If colour is important, a few pinches of turmeric work wonders

Nathan Rothschild said...

Gold? Dig it up, then bury it, then dig it up, and bury it again

Treasure of the Sierra Madre said...

Howard: Say, answer me this one, will you? Why is gold worth some twenty bucks an ounce?

Flophouse Bum: I don't know. Because it's scarce.

Howard: A thousand men, say, go searchin' for gold. After six months, one of them's lucky: one out of a thousand. His find represents not only his own labor, but that of nine hundred and ninety-nine others to boot. That's six thousand months, five hundred years, scramblin' over a mountain, goin' hungry and thirsty. An ounce of gold, mister, is worth what it is because of the human labor that went into the findin' and the gettin' of it.

Flophouse Bum: I never thought of it just like that.

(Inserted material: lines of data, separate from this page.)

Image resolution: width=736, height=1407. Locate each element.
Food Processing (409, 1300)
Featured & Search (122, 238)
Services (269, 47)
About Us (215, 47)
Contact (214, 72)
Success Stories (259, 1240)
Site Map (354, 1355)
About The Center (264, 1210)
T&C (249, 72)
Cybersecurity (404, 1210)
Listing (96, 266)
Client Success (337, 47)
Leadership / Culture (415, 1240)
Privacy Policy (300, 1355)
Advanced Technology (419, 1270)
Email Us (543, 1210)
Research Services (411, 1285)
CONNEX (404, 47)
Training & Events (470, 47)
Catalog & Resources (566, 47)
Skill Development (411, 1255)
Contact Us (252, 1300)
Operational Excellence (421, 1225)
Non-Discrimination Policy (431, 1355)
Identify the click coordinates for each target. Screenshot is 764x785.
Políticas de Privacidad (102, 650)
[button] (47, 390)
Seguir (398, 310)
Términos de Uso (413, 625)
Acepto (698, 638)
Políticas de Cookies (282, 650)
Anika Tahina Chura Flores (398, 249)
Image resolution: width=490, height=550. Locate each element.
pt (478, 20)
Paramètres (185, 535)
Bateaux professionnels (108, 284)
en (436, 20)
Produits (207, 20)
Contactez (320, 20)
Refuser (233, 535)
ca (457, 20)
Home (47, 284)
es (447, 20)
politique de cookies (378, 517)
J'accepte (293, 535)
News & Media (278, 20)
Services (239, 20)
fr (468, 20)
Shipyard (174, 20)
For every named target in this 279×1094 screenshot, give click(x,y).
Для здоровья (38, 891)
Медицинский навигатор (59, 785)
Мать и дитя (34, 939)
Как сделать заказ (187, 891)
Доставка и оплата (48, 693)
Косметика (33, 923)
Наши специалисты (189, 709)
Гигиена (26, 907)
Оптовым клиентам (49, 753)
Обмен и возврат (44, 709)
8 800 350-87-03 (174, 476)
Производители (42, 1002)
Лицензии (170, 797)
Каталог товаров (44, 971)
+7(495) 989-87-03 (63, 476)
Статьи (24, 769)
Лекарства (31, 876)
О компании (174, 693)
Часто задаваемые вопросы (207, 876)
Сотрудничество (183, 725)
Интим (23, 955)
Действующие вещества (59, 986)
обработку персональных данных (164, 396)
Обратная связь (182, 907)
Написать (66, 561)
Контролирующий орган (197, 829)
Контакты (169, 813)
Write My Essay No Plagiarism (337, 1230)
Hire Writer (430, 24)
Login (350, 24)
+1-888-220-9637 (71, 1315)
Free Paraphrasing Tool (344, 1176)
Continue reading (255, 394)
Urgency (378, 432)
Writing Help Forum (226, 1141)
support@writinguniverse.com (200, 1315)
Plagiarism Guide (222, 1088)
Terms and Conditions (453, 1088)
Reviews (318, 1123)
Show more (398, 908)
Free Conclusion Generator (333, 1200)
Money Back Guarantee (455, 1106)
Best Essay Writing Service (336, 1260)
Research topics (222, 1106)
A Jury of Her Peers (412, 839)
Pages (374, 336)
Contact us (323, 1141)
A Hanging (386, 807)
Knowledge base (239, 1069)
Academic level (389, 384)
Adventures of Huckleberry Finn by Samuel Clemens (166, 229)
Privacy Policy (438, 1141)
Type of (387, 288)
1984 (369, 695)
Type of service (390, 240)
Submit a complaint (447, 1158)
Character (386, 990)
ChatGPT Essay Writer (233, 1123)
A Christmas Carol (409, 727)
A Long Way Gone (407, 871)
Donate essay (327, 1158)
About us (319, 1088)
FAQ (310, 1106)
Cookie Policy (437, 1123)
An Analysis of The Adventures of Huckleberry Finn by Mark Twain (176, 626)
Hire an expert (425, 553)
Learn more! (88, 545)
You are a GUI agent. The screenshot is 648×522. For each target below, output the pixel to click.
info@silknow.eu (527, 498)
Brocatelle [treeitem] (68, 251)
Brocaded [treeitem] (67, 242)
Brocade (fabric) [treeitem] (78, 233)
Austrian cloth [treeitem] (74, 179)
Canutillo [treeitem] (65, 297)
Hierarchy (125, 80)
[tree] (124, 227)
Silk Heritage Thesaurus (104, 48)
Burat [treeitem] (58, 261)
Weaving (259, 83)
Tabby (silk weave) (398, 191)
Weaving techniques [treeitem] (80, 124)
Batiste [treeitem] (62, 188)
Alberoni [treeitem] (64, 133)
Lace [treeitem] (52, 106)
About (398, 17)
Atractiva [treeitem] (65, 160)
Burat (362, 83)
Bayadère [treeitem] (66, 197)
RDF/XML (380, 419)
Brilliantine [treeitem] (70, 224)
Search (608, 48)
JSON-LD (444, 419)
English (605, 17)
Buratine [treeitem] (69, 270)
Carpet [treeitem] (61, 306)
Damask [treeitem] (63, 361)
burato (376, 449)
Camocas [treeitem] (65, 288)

Howard: Well, there's no other explanation, mister. Gold itself ain't good for nothing except making jewelry with and gold teeth.

Stef said...


and btw, thanks for finding this curious site...

paul said...

'does it really matter that the vault is empty?'

Brings to mind a similar lack of imagination regarding the 'banking crisis'.

We have forward planning and endless drills for disasters such as biological attacks, fireman going on strike etc, but nothing was in place for a home grown threat to the foundation of our modern, futuristic uk economy.

The infrastructure was in place, there was the staff who wanted to go to work that day. Our government could have just picked it up for buttons, just as state assets will be when the IMF declares things have gotten 'out of control'.